Task: All records should be reproduced verbatim.

Collected data entries:
* * * * *

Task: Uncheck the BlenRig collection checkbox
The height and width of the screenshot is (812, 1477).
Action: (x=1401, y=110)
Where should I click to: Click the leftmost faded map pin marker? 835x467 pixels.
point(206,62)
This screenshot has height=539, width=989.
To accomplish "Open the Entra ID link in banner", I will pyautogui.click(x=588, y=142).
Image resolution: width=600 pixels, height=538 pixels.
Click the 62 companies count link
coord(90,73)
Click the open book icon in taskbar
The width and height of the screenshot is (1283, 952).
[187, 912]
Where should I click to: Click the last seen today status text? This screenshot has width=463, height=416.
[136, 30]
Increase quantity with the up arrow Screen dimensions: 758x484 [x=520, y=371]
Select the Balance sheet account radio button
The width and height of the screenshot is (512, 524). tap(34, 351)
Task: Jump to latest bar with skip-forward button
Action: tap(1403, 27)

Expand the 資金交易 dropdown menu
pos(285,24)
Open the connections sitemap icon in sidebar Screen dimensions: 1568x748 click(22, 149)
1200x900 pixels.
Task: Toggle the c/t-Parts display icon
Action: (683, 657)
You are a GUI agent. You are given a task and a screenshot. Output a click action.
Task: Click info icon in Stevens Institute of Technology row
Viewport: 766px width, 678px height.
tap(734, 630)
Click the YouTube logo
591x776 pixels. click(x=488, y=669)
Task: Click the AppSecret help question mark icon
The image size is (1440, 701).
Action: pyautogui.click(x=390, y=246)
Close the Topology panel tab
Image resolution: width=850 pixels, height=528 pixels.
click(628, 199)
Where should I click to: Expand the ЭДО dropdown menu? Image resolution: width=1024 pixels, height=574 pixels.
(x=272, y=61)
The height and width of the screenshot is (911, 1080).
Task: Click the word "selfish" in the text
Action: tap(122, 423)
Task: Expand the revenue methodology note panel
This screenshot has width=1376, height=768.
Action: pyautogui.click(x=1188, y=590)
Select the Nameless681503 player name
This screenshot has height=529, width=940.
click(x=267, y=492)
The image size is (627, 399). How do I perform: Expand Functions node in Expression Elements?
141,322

* * * * *

Solution to the problem:
Task: Uncheck the BlenRig collection checkbox
The height and width of the screenshot is (812, 1477).
Action: (x=1401, y=110)
Where should I click to: Click the leftmost faded map pin marker? 835x467 pixels.
point(206,62)
This screenshot has height=539, width=989.
To accomplish "Open the Entra ID link in banner", I will pyautogui.click(x=588, y=142).
Image resolution: width=600 pixels, height=538 pixels.
Click the 62 companies count link
coord(90,73)
Click the open book icon in taskbar
The width and height of the screenshot is (1283, 952).
[187, 912]
Where should I click to: Click the last seen today status text? This screenshot has width=463, height=416.
[136, 30]
Increase quantity with the up arrow Screen dimensions: 758x484 [x=520, y=371]
Select the Balance sheet account radio button
The width and height of the screenshot is (512, 524). tap(34, 351)
Task: Jump to latest bar with skip-forward button
Action: tap(1403, 27)

Expand the 資金交易 dropdown menu
pos(285,24)
Open the connections sitemap icon in sidebar Screen dimensions: 1568x748 click(22, 149)
1200x900 pixels.
Task: Toggle the c/t-Parts display icon
Action: (683, 657)
You are a GUI agent. You are given a task and a screenshot. Output a click action.
Task: Click info icon in Stevens Institute of Technology row
Viewport: 766px width, 678px height.
tap(734, 630)
Click the YouTube logo
591x776 pixels. click(x=488, y=669)
Task: Click the AppSecret help question mark icon
The image size is (1440, 701).
Action: pyautogui.click(x=390, y=246)
Close the Topology panel tab
Image resolution: width=850 pixels, height=528 pixels.
click(628, 199)
Where should I click to: Expand the ЭДО dropdown menu? Image resolution: width=1024 pixels, height=574 pixels.
(x=272, y=61)
The height and width of the screenshot is (911, 1080).
Task: Click the word "selfish" in the text
Action: tap(122, 423)
Task: Expand the revenue methodology note panel
This screenshot has width=1376, height=768.
Action: pyautogui.click(x=1188, y=590)
Select the Nameless681503 player name
This screenshot has height=529, width=940.
click(x=267, y=492)
The image size is (627, 399). How do I perform: Expand Functions node in Expression Elements?
141,322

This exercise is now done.